What’s So Happy About Halloween This Year?

-By Ann “Babe” Huggett

The terror of ghoulies and ghosties and long-legged beasties and things that go “Bump” in the night hasn’t got anything on the real life fright Americans are experiencing nine months into the Obama Administration. One could look at the title of this article and substitute Thanksgiving and/or Christmas too because it is only going to get worse if Obamacare is passed.

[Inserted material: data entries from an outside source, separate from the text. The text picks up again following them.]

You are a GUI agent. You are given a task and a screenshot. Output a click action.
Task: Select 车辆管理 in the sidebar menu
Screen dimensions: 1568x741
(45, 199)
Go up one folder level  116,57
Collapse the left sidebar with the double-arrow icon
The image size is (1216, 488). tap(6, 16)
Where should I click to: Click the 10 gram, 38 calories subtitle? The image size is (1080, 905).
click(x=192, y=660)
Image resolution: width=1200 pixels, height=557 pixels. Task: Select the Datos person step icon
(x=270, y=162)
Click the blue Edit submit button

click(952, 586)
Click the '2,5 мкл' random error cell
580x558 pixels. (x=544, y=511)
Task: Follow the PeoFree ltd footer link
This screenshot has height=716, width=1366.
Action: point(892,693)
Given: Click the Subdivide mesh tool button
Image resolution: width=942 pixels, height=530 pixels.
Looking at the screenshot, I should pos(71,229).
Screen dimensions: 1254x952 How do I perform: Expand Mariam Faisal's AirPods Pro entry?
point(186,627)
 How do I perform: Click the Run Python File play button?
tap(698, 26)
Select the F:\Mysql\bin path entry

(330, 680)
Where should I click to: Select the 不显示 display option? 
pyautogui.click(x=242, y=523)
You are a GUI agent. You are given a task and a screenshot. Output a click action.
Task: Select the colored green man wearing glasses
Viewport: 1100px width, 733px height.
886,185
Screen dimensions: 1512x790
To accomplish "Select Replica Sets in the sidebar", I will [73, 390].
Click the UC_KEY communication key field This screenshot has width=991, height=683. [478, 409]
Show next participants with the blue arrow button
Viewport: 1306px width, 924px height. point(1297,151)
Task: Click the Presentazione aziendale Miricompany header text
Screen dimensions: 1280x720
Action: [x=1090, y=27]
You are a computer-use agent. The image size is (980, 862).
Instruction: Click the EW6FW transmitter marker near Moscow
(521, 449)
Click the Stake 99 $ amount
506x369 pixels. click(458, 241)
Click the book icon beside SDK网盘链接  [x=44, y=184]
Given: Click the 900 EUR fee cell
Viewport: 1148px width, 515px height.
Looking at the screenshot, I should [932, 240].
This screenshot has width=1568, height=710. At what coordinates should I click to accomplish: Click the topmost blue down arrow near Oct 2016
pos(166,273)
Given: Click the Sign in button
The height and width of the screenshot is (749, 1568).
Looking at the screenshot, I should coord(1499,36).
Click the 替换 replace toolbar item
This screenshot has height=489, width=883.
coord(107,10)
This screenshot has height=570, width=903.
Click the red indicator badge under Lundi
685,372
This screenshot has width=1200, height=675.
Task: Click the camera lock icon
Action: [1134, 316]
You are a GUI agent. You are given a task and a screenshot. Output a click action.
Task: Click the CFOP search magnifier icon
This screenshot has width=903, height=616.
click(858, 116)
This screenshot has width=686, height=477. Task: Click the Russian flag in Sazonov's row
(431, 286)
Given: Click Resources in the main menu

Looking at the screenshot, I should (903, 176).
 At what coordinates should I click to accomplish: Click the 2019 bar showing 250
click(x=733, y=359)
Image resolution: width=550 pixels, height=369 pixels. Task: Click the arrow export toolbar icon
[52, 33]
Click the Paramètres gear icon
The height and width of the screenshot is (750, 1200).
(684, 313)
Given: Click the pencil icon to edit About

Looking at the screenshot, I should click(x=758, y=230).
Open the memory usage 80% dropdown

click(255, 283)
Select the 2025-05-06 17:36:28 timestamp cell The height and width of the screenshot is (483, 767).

The “Pedophile Protection Act” just got signed into law as a rider to a defense spending bill. Our men are dropping like flies in Afghanistan as Obama dithers around on the golf course. US workers are losing their jobs, their homes, their currency, their privacy and if Obama unconstitutionally signs that Globalist climate control Treaty of Copenhagen in December, their sovereignty and freedom to a one world government predicated on massive redistribution of wealth to Third World countries, anarcho-tryanny through demonization of native First World populations if they fight against unrestricted immigration from hostile and aggressive foreign cultures and peoples and grotesquely criminal governmental corruption paid for by the fiscal enslavement of producing workers for generations to come.

The American Dream is turning into a nightmare but, hey, First Lady Michele Obama is on the December cover of Glamour Magazine, sans her usual boob belt, and inside chirping on about how “cute” doesn’t make it in the long haul. In light of the utter hash her husband is making of the US Presidency, perhaps we need to revisit Thomas Paine’s comment that, “These are the times that try men’s souls.” because what Barack Obama is doing to this country isn’t cute either although it has long haul repercussions.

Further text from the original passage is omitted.